Le 11 février, l’Assemblée nationale débat de la pétition citoyenne qui a réuni 2 millions de signataires contre la loi Duplomb. Malgré cette mobilisation, le même sénateur, Laurent Duplomb, a déposé une nouvelle proposition de loi afin de réintroduire deux insecticides interdits en France, introduction que le Conseil Constitutionnel avait censurée dans la première loi en août dernier.
À l’inverse du renoncement à protéger notre santé que représente la loi Duplomb 1 ou la prochaine Duplomb 2 une proposition visant l’interdiction des pesticides sur les aires de captage d’eau potable sera examinée le 12 février.
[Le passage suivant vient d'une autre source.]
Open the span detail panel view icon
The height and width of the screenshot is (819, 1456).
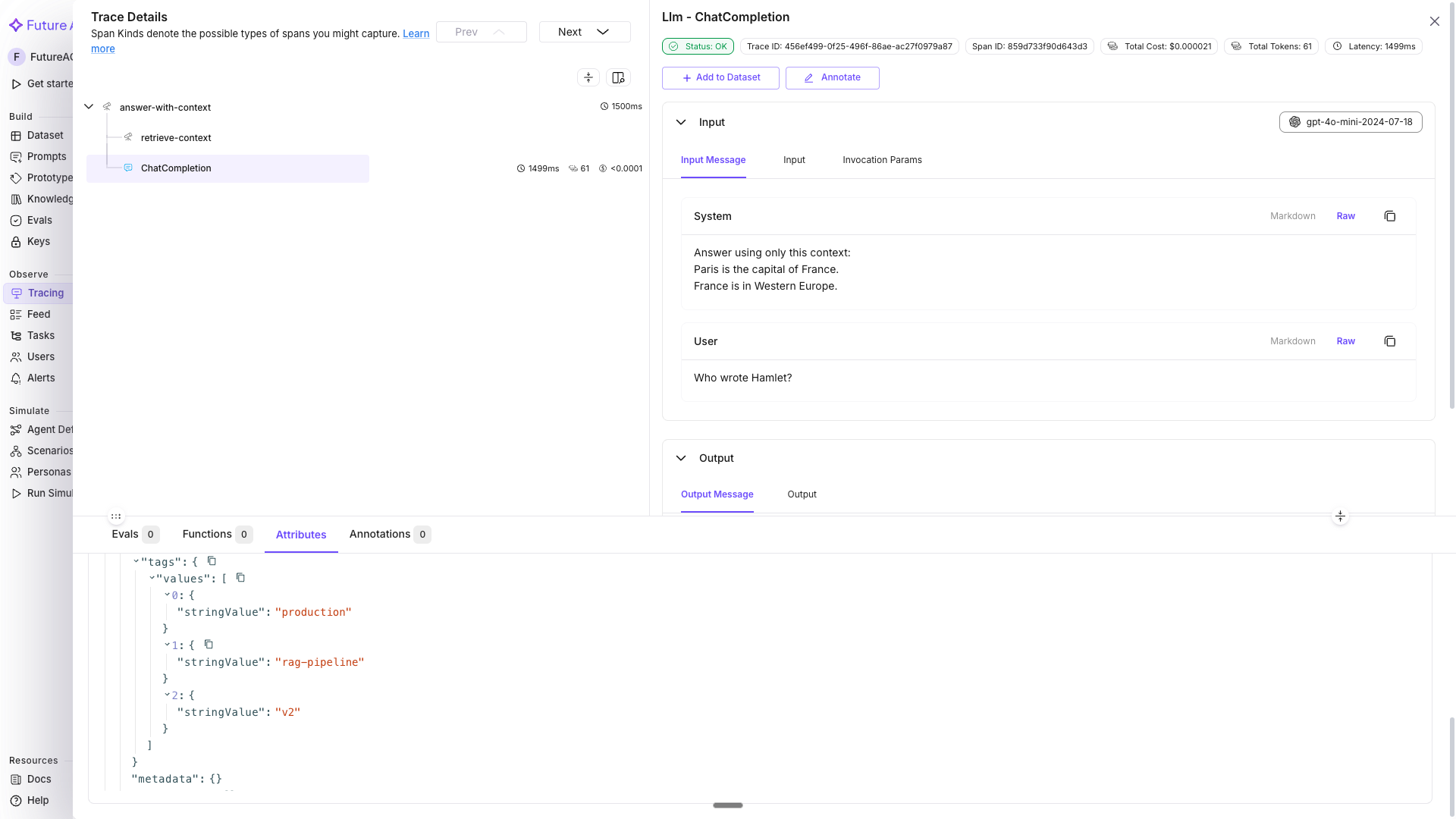click(618, 77)
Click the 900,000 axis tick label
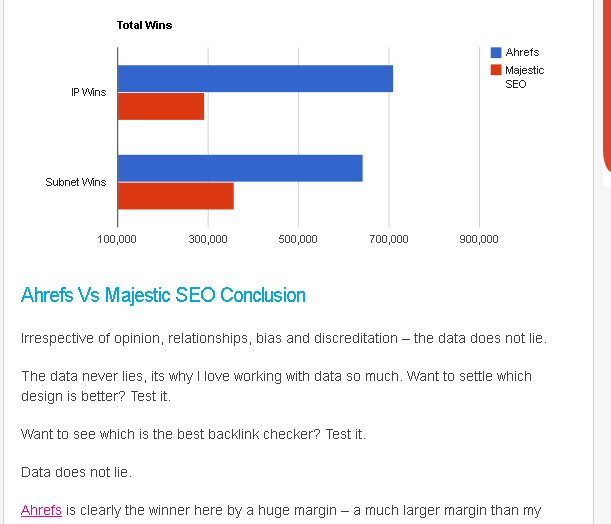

Pour l’Alliance écologique et sociale, le Parlement doit répondre aux aspirations de la population et adopter des politiques qui permettent de s’affranchir à terme des pesticides. Nous voulons une écologie protectrice de notre santé, de nos emplois, qui améliore nos conditions de travail et d’existence.
Les pesticides sont une menace pour de nombreux travailleurs et travailleuses, que ce soit dans les entreprises qui les produisent, qui les transportent, dans le monde agricole, chez les fleuristes… Ils font aussi des ravages sur les habitant∙es qui vivent à proximité ou qui les consomment dans l’alimentation ou dans l’eau. Ils sont l’une des causes de l’épidémie de cancers, y compris pédiatriques, en cours. Enfin, l’usage de pesticides fait partie des activités humaines responsables de la sixième extinction de masse. Préserver la biodiversité, et notamment les insectes pollinisateurs, est une nécessité, en particulier pour notre survie alimentaire. La santé au travail, la santé publique, la santé environnementale, c’est le même combat !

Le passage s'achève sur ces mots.